▸ Aim of the task: Output as a JSON list of strings, one string per line, every line of the data starting with the line that contains "You are a computer-use agent. Viewport: 1789px" and going on through the last line of the data, leaving out blank lines.

------------------------------------------------------------------------

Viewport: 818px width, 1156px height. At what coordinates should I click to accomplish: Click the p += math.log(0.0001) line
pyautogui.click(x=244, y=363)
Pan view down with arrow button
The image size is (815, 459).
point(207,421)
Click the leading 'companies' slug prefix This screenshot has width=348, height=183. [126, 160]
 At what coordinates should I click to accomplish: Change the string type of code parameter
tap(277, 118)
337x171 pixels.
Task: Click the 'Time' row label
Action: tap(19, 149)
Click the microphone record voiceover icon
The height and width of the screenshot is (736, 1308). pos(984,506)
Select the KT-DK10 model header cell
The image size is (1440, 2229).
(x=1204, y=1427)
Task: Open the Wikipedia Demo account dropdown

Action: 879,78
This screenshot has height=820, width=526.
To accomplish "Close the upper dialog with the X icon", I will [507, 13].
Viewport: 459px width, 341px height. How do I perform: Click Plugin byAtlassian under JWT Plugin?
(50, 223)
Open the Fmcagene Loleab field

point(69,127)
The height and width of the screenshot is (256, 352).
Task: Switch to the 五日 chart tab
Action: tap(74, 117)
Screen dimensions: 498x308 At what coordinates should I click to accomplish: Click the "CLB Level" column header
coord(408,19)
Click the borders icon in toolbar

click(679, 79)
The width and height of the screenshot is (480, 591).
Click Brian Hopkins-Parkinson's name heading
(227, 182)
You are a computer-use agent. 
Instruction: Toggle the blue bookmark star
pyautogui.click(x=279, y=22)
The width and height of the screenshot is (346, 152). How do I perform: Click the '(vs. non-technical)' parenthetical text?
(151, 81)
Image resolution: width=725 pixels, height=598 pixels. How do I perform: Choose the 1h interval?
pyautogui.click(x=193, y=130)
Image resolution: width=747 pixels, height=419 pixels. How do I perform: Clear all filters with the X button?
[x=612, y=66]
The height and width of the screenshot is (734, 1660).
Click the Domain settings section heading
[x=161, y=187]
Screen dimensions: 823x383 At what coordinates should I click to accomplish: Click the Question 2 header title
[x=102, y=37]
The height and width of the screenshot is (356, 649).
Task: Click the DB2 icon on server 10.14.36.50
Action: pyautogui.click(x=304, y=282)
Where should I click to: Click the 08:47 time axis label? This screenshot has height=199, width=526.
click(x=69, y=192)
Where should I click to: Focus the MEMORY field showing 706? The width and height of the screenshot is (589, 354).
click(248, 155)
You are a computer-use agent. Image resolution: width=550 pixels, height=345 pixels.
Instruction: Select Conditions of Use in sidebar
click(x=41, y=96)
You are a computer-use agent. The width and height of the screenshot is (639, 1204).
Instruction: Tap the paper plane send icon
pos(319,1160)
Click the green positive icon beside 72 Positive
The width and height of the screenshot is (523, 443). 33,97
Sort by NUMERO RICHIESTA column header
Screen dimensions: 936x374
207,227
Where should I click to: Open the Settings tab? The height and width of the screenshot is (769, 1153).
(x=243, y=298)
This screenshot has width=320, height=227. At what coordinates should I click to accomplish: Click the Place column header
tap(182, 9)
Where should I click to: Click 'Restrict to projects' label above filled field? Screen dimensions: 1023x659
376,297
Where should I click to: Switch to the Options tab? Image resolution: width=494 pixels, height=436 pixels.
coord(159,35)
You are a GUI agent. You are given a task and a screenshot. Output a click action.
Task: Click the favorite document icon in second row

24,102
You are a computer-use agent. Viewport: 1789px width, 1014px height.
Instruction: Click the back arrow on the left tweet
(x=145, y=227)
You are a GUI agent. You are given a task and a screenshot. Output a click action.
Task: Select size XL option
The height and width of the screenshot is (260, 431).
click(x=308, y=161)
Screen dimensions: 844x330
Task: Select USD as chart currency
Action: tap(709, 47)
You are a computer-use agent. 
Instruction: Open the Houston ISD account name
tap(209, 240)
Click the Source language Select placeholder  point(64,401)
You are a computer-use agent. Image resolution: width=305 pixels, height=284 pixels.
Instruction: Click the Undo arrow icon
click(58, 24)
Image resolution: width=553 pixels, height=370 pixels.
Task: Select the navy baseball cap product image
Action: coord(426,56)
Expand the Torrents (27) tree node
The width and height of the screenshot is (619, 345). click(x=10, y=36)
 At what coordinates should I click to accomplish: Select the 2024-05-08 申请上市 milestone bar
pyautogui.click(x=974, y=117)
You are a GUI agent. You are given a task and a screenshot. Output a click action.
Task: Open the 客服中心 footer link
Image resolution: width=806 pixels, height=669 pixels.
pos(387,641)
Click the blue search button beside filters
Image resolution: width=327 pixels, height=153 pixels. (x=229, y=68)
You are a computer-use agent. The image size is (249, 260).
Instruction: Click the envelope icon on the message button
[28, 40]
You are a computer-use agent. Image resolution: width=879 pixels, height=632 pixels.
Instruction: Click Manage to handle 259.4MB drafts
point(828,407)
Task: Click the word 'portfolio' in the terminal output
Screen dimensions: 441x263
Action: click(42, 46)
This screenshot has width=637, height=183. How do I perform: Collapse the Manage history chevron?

------------------------------------------------------------------------

▸ Finished exercise:
[
  "You are a computer-use agent. Viewport: 1789px width, 1014px height.",
  "Instruction: Click the back arrow on the left tweet",
  "(x=145, y=227)",
  "You are a GUI agent. You are given a task and a screenshot. Output a click action.",
  "Task: Select size XL option",
  "The height and width of the screenshot is (260, 431).",
  "click(x=308, y=161)",
  "Screen dimensions: 844x330",
  "Task: Select USD as chart currency",
  "Action: tap(709, 47)",
  "You are a computer-use agent. ",
  "Instruction: Open the Houston ISD account name",
  "tap(209, 240)",
  "Click the Source language Select placeholder  point(64,401)",
  "You are a computer-use agent. Image resolution: width=305 pixels, height=284 pixels.",
  "Instruction: Click the Undo arrow icon",
  "click(58, 24)",
  "Image resolution: width=553 pixels, height=370 pixels.",
  "Task: Select the navy baseball cap product image",
  "Action: coord(426,56)",
  "Expand the Torrents (27) tree node",
  "The width and height of the screenshot is (619, 345). click(x=10, y=36)",
  " At what coordinates should I click to accomplish: Select the 2024-05-08 申请上市 milestone bar",
  "pyautogui.click(x=974, y=117)",
  "You are a GUI agent. You are given a task and a screenshot. Output a click action.",
  "Task: Open the 客服中心 footer link",
  "Image resolution: width=806 pixels, height=669 pixels.",
  "pos(387,641)",
  "Click the blue search button beside filters",
  "Image resolution: width=327 pixels, height=153 pixels. (x=229, y=68)",
  "You are a computer-use agent. The image size is (249, 260).",
  "Instruction: Click the envelope icon on the message button",
  "[28, 40]",
  "You are a computer-use agent. Image resolution: width=879 pixels, height=632 pixels.",
  "Instruction: Click Manage to handle 259.4MB drafts",
  "point(828,407)",
  "Task: Click the word 'portfolio' in the terminal output",
  "Screen dimensions: 441x263",
  "Action: click(42, 46)",
  "This screenshot has width=637, height=183. How do I perform: Collapse the Manage history chevron?"
]